This, as officials get talks over emergency housing back on track.

"We had to obtain the services of the Red Ants in demolishing structures," said municipal manager Coenie Groenewald.

He said the most recent incidents were on Wednesday and Thursday as people moved onto a swathe of land behind the Hermanus swimming pool, allegedly without municipal authorisation.

Groenewald said the municipality was trying to prepare a different site for emergency housing because it considered that the site near the pool was not fit for habitation.

In the past three weeks, there was an unexpected surge of people in at least five incidents on plots around Zwelihle - one on a plot reserved for a desalination plant, another on a plot reserved for a housing project, and another on a private portion called Schulphoek which might be sold to the municipality.
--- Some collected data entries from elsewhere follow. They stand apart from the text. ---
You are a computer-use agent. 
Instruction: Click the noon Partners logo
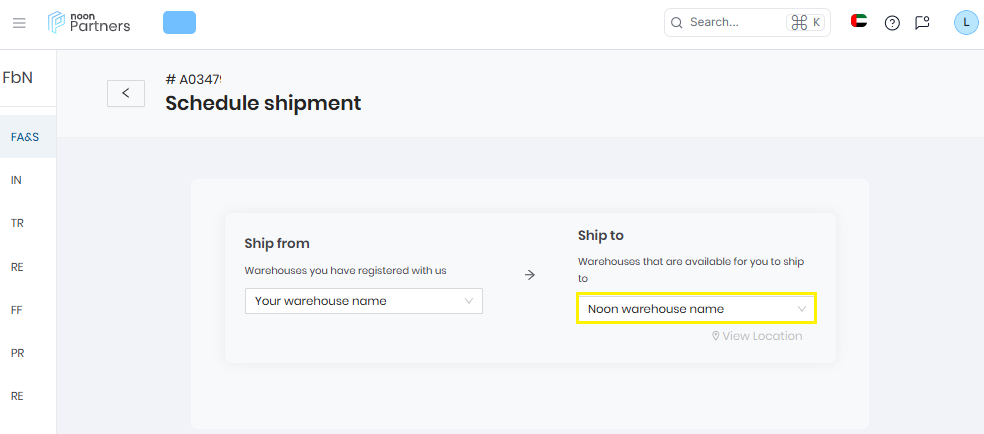pyautogui.click(x=89, y=23)
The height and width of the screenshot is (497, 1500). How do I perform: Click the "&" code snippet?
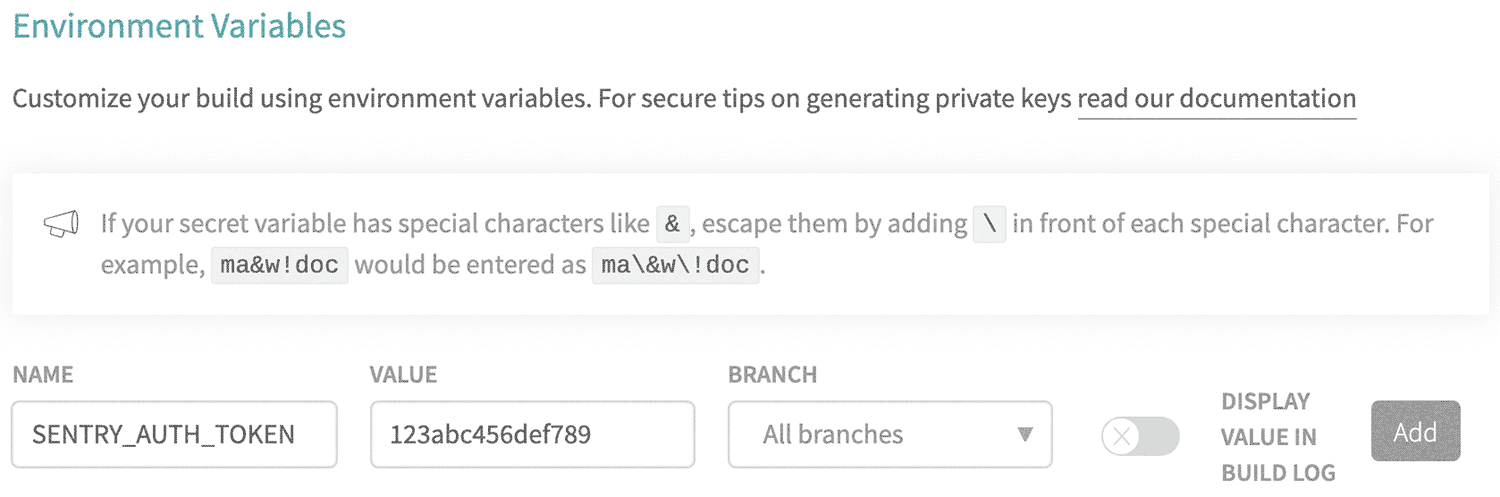click(x=672, y=224)
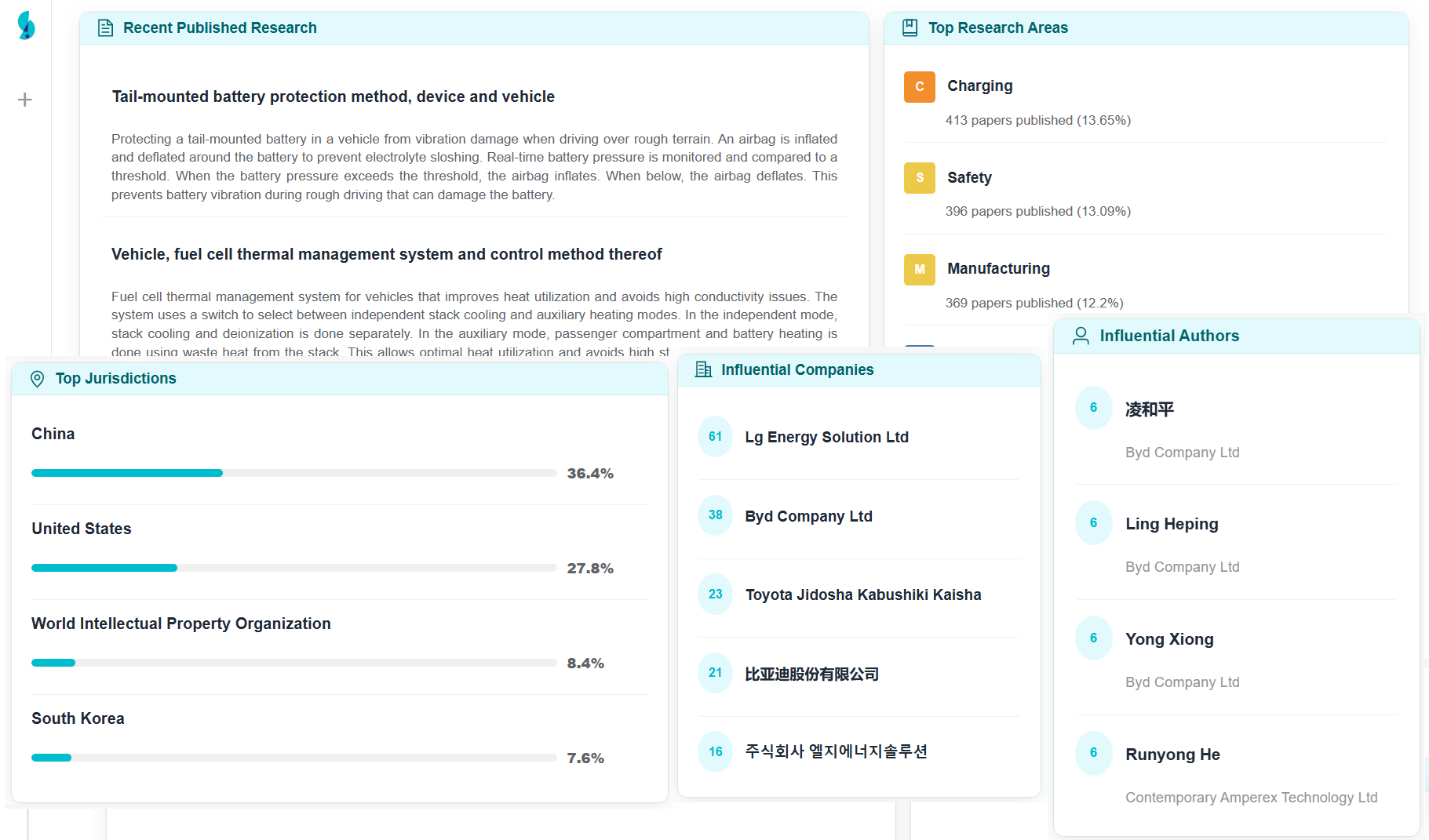Click the China jurisdiction progress bar
This screenshot has height=840, width=1429.
coord(293,473)
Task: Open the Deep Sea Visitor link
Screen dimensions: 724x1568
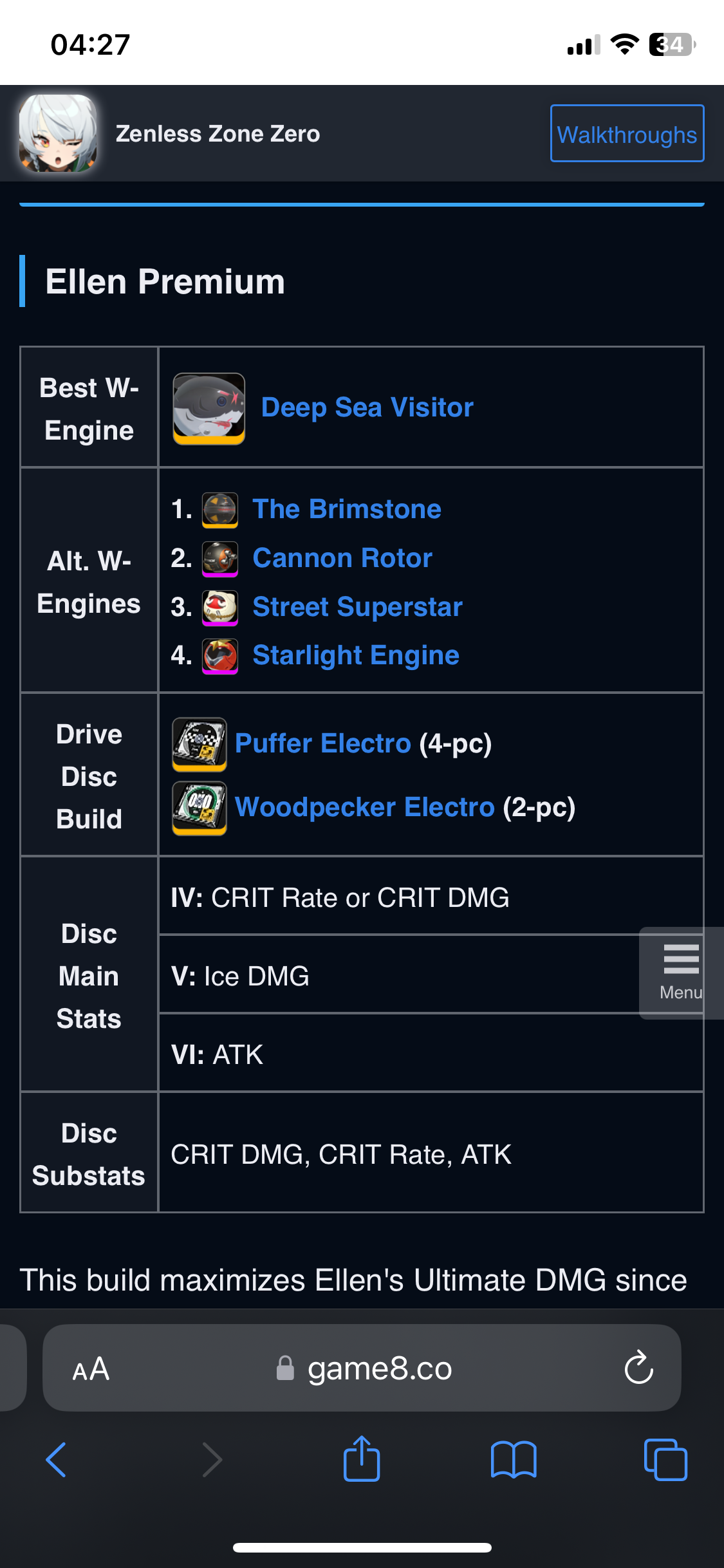Action: [x=367, y=407]
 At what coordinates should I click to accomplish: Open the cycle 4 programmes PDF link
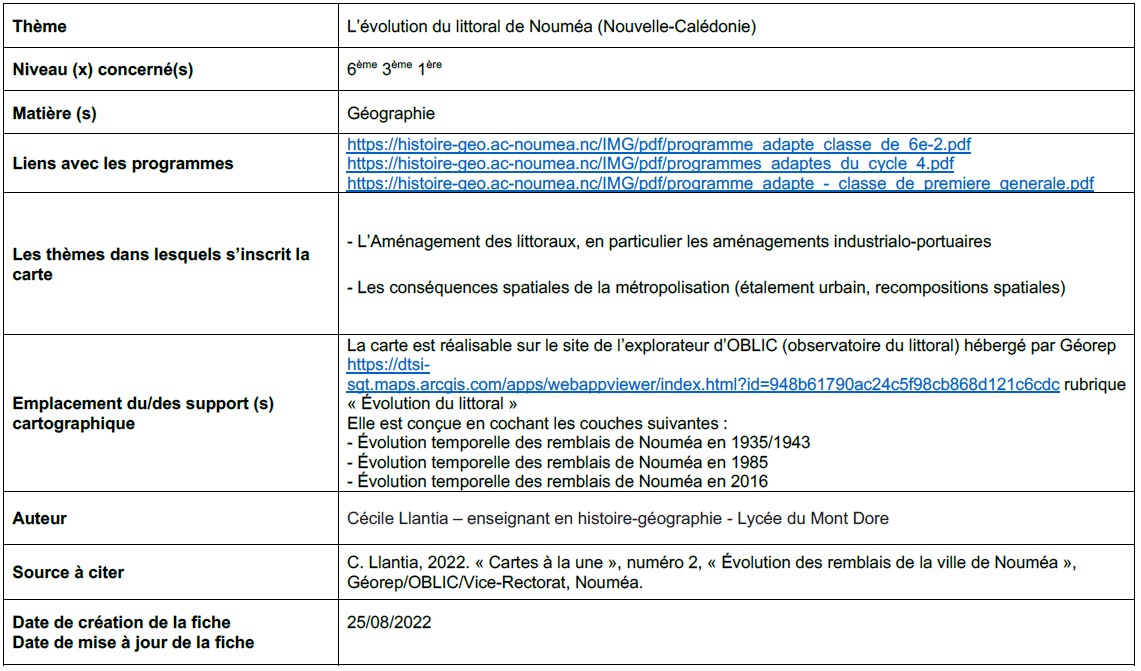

In the meantime, work is still under way on a temporary site where utilities such as water are being put in for the intended temporary accommodation of those who will eventually move onto the Schulphoek land if the sale goes through.

A meeting has been scheduled in Hermanus for this Thursday with MEC for Human Settlements Bonginkosi Madikizela and the Zwelihle Renewal Committee, to discuss all these issues and for a possible update on the Schulphoek deal. The committee represents "backyarders" and people short of housing.

In the meantime, the municipality hired protection services for the sites and has an interdict in place to prevent further alleged illegal occupation while it arranges the emergency accommodation required for the people who moved on to the sites.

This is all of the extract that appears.